Many dietary phytochemicals and extracts derived from herbs have been tested as antioxidants, or as inhibitors of cancer cell proliferation in vitro and in vivo [24]. Recent reports have demonstrated that BP is cytotoxic to various cancer cells including glioblastoma multiforme (GBM), hepatocellular carcinoma (HCC) and prostate cancer. However, the effect of BP on human bladder cancer cells has not been addressed. Based on the abovementioned discovery that patients who have been exposed to Angelica sinensis have lower incidence of bladder cancer, we thus intended to study the probable physiological effect of BP on bladder cancer using bladder cancer cell lines of various stages.
In the subsequent study, we demonstrated the cytotoxic effect of BP on various human bladder cancer cells. BP induced mitochondria-dependent apoptotic cell death, and inhibited the migration of the 4 bladder cancer cell lines. Interestingly, the 4 bladder cancer cell lines were isolated from different stages of bladder cancer. We thus speculated that BP might have therapeutic potential in treating bladder cancer of different stages. However, testing the therapeutic potential of BP in these stages of bladder cancers needs to be evaluated in different mouse models.

## Dataset entries
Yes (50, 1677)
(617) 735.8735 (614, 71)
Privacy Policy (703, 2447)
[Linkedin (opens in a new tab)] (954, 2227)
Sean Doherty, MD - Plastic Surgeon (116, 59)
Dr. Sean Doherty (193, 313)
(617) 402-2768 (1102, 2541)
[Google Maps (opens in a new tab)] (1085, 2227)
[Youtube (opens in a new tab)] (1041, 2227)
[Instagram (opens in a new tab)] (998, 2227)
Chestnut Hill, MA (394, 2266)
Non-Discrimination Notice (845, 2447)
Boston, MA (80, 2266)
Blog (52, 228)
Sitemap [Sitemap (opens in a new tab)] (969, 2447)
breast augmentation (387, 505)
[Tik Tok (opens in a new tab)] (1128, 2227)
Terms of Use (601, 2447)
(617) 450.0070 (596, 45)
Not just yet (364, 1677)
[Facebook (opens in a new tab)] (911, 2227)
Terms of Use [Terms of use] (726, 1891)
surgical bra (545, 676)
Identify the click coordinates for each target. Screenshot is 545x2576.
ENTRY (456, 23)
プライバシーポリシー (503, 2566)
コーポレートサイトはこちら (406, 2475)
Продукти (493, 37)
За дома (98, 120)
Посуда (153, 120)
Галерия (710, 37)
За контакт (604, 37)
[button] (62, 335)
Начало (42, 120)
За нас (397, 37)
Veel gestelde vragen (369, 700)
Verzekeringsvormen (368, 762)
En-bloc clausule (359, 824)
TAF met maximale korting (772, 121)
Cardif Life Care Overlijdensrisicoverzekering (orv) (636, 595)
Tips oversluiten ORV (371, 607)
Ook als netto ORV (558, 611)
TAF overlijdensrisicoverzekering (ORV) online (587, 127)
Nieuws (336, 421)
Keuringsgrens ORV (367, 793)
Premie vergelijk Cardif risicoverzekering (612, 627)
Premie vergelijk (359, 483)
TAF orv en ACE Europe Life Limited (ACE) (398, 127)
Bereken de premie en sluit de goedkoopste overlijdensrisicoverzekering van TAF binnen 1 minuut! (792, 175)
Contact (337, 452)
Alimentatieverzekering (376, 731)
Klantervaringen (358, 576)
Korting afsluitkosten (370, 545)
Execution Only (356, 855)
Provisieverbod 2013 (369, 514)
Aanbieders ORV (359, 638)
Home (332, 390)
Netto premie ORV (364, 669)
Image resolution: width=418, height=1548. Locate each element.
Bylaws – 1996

## What you need to do
Answer these questions using the bladder cancer text:
1. Which three cancers had earlier reports found BP to be cytotoxic to?
2. What type of cell death did BP induce in the bladder cancer cells?
3. According to the text, what is needed to test BP's therapeutic potential in the different stages of bladder cancer?

## Response area
1. Glioblastoma multiforme (GBM), hepatocellular carcinoma (HCC), and prostate cancer.
2. Mitochondria-dependent apoptotic cell death.
3. Evaluation in different mouse models.